The atmosphere on Mars is almost all carbon dioxide (CO2), and has a pressure of about 6.9×102 Pa, much less than that of Earth. At −22°C (a warm day on Mars), what is the mass of one cubic meter of the atmosphere? (Assume the atmosphere is completely CO2.)

I got 0.020 using the equation (1/2) m v^2 = (3/2) K T.
Am I right? If not, what do I need to do and what answer should I get?

To find the mass of one cubic meter of the atmosphere on Mars, you need to use the ideal gas law and the molar mass of carbon dioxide (CO2). The equation you mentioned, (1/2) m v^2 = (3/2) K T, is actually the kinetic energy equation for a single gas molecule, and it won't directly give you the mass of the entire atmosphere.

To calculate the mass of one cubic meter of the atmosphere, we need to use the ideal gas law, which states:

PV = nRT

Where:
P is the pressure of the gas (6.9×10^2 Pa)
V is the volume of the gas (1 m^3)
n is the number of moles of the gas
R is the ideal gas constant (8.314 J/(mol·K))
T is the temperature of the gas (-22°C = 251.15 K)

We can rearrange the equation to solve for n:

n = PV / RT

Now, let's calculate the number of moles (n) of CO2 in one cubic meter of the atmosphere on Mars:

n = (6.9×10^2 Pa) * (1 m^3) / ((8.314 J/(mol·K)) * (251.15 K))

n ≈ 0.03393 moles (rounded to 5 decimal places)
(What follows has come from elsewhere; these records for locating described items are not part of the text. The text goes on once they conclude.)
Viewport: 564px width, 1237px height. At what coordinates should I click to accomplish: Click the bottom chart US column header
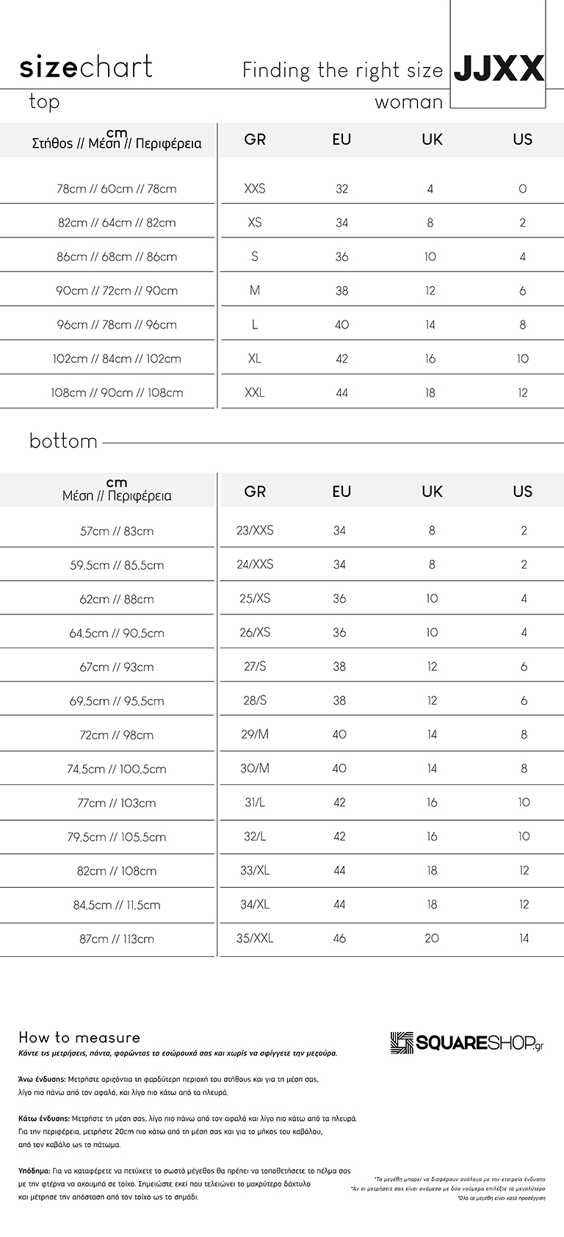click(x=522, y=491)
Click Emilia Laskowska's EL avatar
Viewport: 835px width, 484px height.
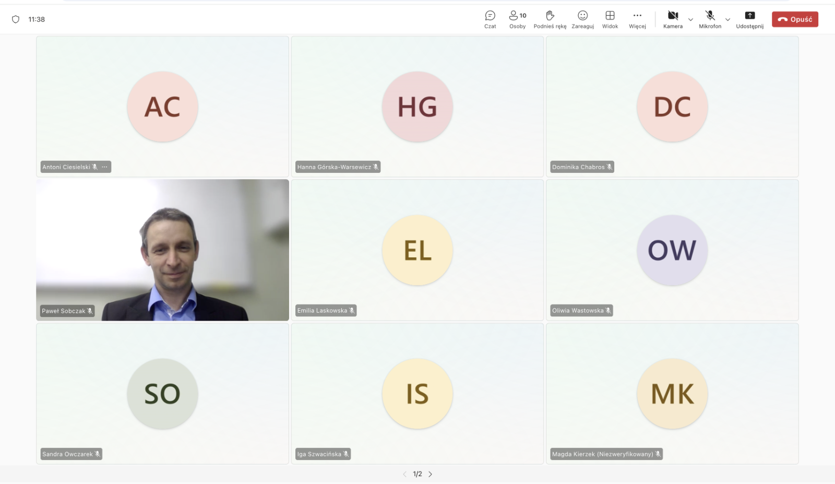(418, 250)
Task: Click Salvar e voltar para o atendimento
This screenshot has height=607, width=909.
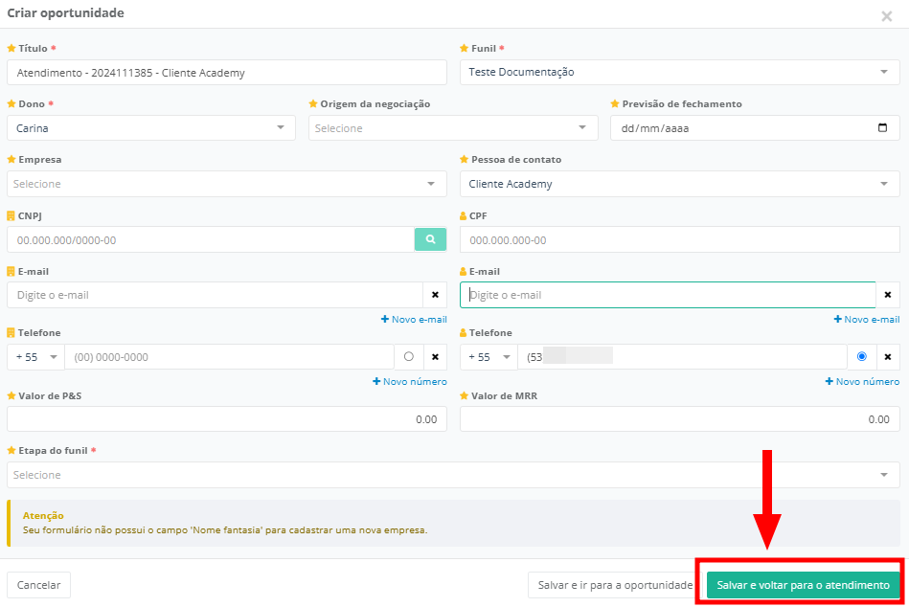Action: [803, 585]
Next, we need to calculate the mass (m) of CO2 in one mole. The molar mass of CO2 can be found by adding the atomic masses of carbon (C) and two oxygen (O) atoms:

Molar mass of C = 12.01 g/mol
Molar mass of O = 15.999 g/mol

Molar mass of CO2 = (12.01 g/mol) + 2 * (15.999 g/mol)
Molar mass of CO2 ≈ 44.01 g/mol (rounded to 2 decimal places)

Finally, we can calculate the mass of one cubic meter of the atmosphere on Mars:

Mass = n * Molar mass

Mass = (0.03393 moles) * (44.01 g/mol)
Mass ≈ 1.49 g (rounded to 2 decimal places)

Therefore, the mass of one cubic meter of the atmosphere on Mars is approximately 1.49 grams.

In conclusion, using the ideal gas law and the molar mass, you can determine the mass of one cubic meter of the atmosphere on Mars. The equation (1/2) m v^2 = (3/2) K T is not directly applicable to this specific calculation.